Obwohl Stilrichtungen und Trends kommen und gehen, sich manche Zeitgenossen von Kopf bis Fuss danach richten, was momentan «en vogue» ist, und andere wiederum kaum Wert auf ihr Erscheinungsbild legen, ist etwas unbestreitbar: Kleidung wirkt. Seit jeher wurden Stoffe gezielt eingesetzt, um den Status in der Gesellschaft zu signalisieren und/oder aber seinen Respekt gegenüber dem Anlass sowie der Begleitung auszudrücken. Wer erinnert sich nicht an den in Vergessenheit geratenen Ausdruck «Sonntagskleidung», als Lackschuhe und Frack werktags im Schrank darauf warteten, am Sonntag zur Schau getragen zu werden?

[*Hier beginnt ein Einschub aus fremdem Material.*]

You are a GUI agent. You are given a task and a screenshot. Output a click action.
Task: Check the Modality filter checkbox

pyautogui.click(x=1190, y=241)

Wer sich nun aber wem anpassen soll, das Individuum der Konvention oder umgekehrt, ist eine vielschichtige Frage. Grundsätzlich hat sich an der Bedeutung der «Sonntagskleidung» aber wenig geändert. Für besondere Festlichkeiten empfiehlt sich nach wie vor, stilistisch angepasst zu erscheinen. In unserer Zeit, in der die Kleidervorschriften immer weitmaschiger werden, sind den individuellen Bedürfnissen weniger Hürden gesetzt. Der Wohlfühlfaktor darf durchaus berücksichtigt werden. Dennoch sollte man nicht ausser Acht lassen, dass mit der Wahl der Kleidung stets auch eine Wertschätzung dem sozialen Umfeld gegenüber zum Ausdruck gebracht wird. Wenn auch die Gastgeber einer Lokalität ein unpassendes Erscheinen ziemlich sicher nicht mit Sanktionen belegen werden, lohnt sich die Frage an sich selbst, welche Wirkung das gewählte Gewand auf die weiteren Gäste ausübt. Will man bewusst provozieren, muss man auch in Kauf nehmen, dass die Gegenseite die rebellische Melodie aufnehmen wird.

Hilfreicher Blick in Spiegel

Selbstverständlich ist es nicht verkehrt, wenn Menschen sich in ihrer stofflichen Hülle wohlfühlen und auf das «Verkleiden» verzichten. Eine hilfreiche Möglichkeit, beiden Sichtweisen einigermassen gerecht zu werden, bietet folgende Vorstellung: «Versuche, hundert Meter in den Schuhen eines anderen zu gehen – und du wirst ihn verstehen.» Es lohnt sich, bei nächster Gelegenheit einen Blick in den Spiegel zu werfen und die gewählte Kleidung aus Sicht des Gegenübers zu betrachten.